In the data from the start through the line containing "horizontal scroll bar is", change "image size" to "screenshot size" and leave the rest unchanged. Give back only those lines.

==== DATA ====

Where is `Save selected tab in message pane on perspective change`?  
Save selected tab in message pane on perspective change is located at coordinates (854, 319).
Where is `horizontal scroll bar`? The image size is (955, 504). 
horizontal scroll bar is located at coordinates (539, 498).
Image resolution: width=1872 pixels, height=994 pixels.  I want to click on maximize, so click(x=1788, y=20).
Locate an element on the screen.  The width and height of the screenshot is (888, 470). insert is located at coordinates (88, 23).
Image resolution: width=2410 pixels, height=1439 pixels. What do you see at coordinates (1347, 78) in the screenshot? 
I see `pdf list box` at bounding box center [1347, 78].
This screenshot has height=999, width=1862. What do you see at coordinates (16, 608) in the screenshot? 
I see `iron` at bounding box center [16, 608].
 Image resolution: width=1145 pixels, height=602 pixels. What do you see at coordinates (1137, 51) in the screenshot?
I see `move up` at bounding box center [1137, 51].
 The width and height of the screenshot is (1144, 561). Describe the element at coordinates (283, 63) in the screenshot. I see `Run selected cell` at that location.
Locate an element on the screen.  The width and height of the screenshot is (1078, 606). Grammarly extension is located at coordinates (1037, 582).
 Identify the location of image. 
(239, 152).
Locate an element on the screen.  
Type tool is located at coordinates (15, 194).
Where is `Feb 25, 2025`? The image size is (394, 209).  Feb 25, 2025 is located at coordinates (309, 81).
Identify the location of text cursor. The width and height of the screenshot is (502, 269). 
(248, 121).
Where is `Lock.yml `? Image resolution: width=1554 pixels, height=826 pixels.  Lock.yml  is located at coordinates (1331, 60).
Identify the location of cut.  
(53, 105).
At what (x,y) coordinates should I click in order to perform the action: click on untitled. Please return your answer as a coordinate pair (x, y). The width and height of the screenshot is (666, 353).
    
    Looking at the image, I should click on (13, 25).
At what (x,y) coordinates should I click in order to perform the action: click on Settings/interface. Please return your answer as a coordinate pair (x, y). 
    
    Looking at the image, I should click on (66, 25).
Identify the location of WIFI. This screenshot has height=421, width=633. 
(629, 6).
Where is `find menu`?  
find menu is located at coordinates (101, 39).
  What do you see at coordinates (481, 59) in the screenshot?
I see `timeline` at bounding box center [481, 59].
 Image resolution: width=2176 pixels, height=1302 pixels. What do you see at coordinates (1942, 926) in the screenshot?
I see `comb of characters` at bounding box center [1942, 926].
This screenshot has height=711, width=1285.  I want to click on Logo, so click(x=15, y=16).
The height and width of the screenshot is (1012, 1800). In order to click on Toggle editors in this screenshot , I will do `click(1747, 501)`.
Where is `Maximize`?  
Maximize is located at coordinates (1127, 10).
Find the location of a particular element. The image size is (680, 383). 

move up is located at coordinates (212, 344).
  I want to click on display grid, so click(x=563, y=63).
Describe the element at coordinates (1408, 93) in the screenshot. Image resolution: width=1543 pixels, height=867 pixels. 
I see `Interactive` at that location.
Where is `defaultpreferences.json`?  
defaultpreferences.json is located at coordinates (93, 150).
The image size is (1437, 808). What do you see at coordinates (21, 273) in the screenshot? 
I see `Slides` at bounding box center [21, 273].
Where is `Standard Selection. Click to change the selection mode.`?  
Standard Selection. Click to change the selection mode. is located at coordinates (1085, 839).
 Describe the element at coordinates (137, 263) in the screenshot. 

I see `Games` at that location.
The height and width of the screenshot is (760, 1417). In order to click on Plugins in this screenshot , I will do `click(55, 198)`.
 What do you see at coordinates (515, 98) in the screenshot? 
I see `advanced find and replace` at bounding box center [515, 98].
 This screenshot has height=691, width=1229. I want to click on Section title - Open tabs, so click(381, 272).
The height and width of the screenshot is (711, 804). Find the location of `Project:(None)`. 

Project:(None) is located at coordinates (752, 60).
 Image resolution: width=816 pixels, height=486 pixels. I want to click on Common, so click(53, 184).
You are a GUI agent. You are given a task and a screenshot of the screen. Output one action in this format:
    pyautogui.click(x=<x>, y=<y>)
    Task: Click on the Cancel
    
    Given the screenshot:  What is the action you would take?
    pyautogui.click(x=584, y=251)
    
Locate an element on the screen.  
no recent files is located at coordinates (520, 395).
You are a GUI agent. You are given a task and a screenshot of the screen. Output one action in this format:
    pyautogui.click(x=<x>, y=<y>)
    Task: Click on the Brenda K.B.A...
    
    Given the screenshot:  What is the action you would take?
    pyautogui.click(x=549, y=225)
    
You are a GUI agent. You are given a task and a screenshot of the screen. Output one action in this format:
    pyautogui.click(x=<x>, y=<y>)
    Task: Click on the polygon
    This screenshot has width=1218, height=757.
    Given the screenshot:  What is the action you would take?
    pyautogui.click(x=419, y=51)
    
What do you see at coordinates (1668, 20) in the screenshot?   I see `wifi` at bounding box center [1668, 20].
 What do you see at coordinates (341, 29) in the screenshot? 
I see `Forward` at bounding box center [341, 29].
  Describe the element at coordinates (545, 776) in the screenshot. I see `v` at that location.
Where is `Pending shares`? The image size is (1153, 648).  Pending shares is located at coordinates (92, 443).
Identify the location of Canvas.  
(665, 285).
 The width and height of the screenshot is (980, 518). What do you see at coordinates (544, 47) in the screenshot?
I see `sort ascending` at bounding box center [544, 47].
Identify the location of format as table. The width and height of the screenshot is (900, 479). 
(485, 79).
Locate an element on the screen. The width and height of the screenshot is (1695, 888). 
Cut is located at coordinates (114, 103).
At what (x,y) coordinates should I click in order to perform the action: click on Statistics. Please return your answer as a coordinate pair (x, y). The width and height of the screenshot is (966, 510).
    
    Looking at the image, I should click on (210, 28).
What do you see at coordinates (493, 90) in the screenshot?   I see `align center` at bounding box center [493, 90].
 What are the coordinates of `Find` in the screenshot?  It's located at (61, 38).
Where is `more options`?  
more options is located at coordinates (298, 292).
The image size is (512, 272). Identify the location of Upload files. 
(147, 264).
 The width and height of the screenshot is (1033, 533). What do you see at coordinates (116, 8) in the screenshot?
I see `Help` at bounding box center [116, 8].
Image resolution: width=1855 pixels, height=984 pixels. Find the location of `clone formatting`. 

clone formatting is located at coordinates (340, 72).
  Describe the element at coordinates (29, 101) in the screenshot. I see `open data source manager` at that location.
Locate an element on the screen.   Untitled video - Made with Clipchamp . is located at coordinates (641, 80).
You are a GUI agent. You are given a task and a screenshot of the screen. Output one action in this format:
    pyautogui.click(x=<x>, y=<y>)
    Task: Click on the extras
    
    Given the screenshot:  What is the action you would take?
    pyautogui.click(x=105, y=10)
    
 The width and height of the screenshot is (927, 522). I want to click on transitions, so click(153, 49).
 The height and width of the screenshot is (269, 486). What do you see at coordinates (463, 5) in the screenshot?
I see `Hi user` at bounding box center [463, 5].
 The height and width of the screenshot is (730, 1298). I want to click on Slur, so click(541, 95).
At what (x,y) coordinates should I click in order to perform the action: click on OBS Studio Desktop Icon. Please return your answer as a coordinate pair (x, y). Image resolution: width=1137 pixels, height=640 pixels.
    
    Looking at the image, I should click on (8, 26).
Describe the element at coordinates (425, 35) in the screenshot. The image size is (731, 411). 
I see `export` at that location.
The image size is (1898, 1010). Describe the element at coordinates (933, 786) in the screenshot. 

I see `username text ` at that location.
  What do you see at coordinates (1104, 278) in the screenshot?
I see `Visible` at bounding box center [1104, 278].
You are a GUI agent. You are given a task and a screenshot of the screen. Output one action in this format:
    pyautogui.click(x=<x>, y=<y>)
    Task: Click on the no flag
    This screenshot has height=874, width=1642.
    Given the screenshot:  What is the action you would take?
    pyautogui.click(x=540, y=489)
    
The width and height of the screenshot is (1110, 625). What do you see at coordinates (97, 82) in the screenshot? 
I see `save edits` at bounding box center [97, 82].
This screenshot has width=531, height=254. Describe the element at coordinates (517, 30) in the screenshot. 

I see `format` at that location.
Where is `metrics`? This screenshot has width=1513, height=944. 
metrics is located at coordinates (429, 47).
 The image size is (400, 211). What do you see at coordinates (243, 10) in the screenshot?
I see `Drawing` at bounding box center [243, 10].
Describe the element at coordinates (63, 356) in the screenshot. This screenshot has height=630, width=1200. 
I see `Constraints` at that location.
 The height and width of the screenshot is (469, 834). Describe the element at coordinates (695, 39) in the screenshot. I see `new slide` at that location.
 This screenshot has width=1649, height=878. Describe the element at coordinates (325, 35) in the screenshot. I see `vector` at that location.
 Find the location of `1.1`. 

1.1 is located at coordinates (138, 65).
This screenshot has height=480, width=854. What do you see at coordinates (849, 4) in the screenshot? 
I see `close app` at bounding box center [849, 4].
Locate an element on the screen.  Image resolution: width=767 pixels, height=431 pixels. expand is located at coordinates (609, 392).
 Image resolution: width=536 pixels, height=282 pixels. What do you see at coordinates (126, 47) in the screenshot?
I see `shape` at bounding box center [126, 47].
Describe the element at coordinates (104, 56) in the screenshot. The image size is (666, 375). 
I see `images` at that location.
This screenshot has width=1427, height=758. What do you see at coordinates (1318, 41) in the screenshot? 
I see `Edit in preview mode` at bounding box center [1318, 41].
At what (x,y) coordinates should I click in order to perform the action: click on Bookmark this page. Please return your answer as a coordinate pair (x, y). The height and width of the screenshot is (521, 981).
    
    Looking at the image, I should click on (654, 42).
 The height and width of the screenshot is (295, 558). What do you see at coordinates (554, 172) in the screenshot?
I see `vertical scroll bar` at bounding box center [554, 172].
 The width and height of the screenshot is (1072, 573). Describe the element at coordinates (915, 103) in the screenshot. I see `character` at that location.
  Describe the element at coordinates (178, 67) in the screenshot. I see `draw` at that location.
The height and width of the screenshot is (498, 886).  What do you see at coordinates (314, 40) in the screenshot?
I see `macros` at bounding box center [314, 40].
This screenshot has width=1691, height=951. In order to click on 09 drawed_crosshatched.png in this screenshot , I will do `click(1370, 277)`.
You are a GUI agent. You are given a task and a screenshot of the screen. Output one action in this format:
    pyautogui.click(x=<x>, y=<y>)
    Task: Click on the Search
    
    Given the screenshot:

====

• _CORRECT ANSWER_
Where is `Save selected tab in message pane on perspective change`?  
Save selected tab in message pane on perspective change is located at coordinates (854, 319).
Where is `horizontal scroll bar`? The screenshot size is (955, 504). 
horizontal scroll bar is located at coordinates (539, 498).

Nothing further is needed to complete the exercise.